Task to complete: From the entries below, retype only the lines from the one with "Given: Unsubscribe Abigayle Lynn" through the one with "Task: Click the Bank Accounts building icon", exactly as written.

Stored data
┌──
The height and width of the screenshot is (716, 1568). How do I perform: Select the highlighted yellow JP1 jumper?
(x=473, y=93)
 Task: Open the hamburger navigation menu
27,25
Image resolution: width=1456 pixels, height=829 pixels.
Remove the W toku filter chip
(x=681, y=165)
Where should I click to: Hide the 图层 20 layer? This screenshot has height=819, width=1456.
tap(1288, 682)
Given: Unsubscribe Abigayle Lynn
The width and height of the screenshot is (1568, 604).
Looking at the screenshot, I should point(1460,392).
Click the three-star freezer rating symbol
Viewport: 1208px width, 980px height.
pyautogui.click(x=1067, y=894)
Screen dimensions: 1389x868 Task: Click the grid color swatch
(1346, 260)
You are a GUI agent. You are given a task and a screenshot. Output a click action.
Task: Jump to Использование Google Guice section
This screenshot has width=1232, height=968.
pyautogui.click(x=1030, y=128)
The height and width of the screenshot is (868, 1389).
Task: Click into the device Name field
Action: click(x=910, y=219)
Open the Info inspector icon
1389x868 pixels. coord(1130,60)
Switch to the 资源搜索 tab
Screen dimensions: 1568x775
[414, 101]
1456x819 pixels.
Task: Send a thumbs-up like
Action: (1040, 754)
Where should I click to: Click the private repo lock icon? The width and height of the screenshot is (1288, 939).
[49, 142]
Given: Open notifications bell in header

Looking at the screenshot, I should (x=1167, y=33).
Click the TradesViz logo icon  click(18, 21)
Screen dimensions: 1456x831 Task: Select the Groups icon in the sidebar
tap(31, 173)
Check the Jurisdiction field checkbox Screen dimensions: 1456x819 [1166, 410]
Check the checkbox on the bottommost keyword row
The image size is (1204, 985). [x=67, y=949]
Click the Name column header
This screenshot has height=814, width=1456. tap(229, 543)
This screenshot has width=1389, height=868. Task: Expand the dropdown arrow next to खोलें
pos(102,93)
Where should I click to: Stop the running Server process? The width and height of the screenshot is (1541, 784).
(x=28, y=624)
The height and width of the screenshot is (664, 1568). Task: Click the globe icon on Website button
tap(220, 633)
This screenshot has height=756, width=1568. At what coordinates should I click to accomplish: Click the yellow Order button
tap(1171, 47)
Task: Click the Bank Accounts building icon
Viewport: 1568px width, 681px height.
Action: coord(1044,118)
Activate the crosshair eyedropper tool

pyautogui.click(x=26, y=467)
└──
Solution for this task:
Given: Unsubscribe Abigayle Lynn
The width and height of the screenshot is (1568, 604).
Looking at the screenshot, I should point(1460,392).
Click the three-star freezer rating symbol
Viewport: 1208px width, 980px height.
pyautogui.click(x=1067, y=894)
Screen dimensions: 1389x868 Task: Click the grid color swatch
(1346, 260)
You are a GUI agent. You are given a task and a screenshot. Output a click action.
Task: Jump to Использование Google Guice section
This screenshot has width=1232, height=968.
pyautogui.click(x=1030, y=128)
The height and width of the screenshot is (868, 1389).
Task: Click into the device Name field
Action: click(x=910, y=219)
Open the Info inspector icon
1389x868 pixels. coord(1130,60)
Switch to the 资源搜索 tab
Screen dimensions: 1568x775
[414, 101]
1456x819 pixels.
Task: Send a thumbs-up like
Action: (1040, 754)
Where should I click to: Click the private repo lock icon? The width and height of the screenshot is (1288, 939).
[49, 142]
Given: Open notifications bell in header

Looking at the screenshot, I should (x=1167, y=33).
Click the TradesViz logo icon  click(18, 21)
Screen dimensions: 1456x831 Task: Select the Groups icon in the sidebar
tap(31, 173)
Check the Jurisdiction field checkbox Screen dimensions: 1456x819 [1166, 410]
Check the checkbox on the bottommost keyword row
The image size is (1204, 985). [x=67, y=949]
Click the Name column header
This screenshot has height=814, width=1456. tap(229, 543)
This screenshot has width=1389, height=868. Task: Expand the dropdown arrow next to खोलें
pos(102,93)
Where should I click to: Stop the running Server process? The width and height of the screenshot is (1541, 784).
(x=28, y=624)
The height and width of the screenshot is (664, 1568). Task: Click the globe icon on Website button
tap(220, 633)
This screenshot has height=756, width=1568. At what coordinates should I click to accomplish: Click the yellow Order button
tap(1171, 47)
Task: Click the Bank Accounts building icon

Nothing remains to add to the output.